*Parts of the exercise*.
a. In the ISO 20022 excerpt, when is Swift's update covering the move to structured postal data planned?
b. Extend the ISO 20022 excerpt with a few sentences that pick up after its final sentence.

“ISO 20022 has defined the language. The challenge now is banks must actively use it by fully populating structured and optional data fields,” says Gherri D’Innocenzo, Head of Cash Management & Payments, Standards & Projects, Siemens.
“Only then can corporates unlock the full [data carrying –Ed.] potential of ISO 20022 in payments and in areas such as reconciliation, cash application, reporting and straight-through processing (STP).”
Swift’s planned November 2026 update covering the move to structured postal data and US Fedwire’s own alignment with the data-centric move are designed to get more out of the adoption of ISO 20022 as the global technical ‘linga franca’ of international payments and finance. This is needed in the face of its long-running gestation since the first decade of the millennium, causing frustration among corporate treasurers around the slow implementation.
Getting full data advantage
“The remaining challenges of ISO 20022 are no longer format driven but clearly data driven,” adds D’Innocenzo. In other words, getting the most out of it is now key. The core issue is not the availability of the standard, but that required data is often missing. In particular, banks frequently provide only mandatory elements in reporting messages such as camt.053, while optional yet fully standardised and structured fields remain unused – even though it’s these fields where corporates derive value. Limited and selective data provisioning is currently the main bottleneck for automation and efficiency. For corporates the use of postal address data under the ISO 20022 framework is therefore less a technical Swift matter and more a question of end-to-end data ownership,” continues D’Innocenzo.

*Record set*.
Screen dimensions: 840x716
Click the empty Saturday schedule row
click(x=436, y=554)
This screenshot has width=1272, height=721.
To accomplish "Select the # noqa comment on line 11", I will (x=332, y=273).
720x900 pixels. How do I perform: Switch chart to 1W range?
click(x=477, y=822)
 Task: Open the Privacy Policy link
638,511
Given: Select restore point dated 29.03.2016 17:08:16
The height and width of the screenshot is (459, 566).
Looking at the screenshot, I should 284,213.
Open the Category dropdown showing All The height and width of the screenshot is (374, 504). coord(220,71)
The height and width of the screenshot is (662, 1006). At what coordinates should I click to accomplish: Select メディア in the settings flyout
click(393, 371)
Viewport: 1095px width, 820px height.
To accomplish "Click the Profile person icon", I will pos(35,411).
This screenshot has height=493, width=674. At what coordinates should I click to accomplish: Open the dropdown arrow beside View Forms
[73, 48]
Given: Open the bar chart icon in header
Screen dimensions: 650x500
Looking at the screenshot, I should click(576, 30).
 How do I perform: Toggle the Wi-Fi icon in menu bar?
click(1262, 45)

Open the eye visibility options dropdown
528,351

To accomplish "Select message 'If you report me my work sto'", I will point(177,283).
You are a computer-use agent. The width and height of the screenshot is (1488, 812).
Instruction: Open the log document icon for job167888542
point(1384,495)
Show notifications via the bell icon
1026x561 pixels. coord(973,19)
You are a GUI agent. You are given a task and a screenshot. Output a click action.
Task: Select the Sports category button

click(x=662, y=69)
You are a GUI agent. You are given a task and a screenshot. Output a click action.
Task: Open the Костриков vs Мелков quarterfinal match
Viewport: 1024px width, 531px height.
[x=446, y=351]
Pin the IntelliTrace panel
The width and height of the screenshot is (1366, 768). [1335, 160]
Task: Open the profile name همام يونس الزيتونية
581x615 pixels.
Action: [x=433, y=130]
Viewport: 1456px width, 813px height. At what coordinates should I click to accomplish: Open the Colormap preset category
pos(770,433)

*Answers provided*.
a. November 2026

b.
“This requires consistent counterparty data models, clear alignment between ERP systems and the in-house bank (IHB), and reliable ‘data pass through’ from banking partners into account statements. Without this, the full operational benefits of ISO 20022 cannot be realised. The planned November 2026 standards update is an important step for the wider market. From a Siemens perspective, however, it’s not transformational as our internal data models and processes are already prepared.” Siemens moved to the standard internally last decade when the single euro payments area (SEPA) harmonisation drive was introduced into Europe. November may be challenging for others.
“The relevance of the November 2026 standards update lies primarily in driving greater market consistency and discipline.”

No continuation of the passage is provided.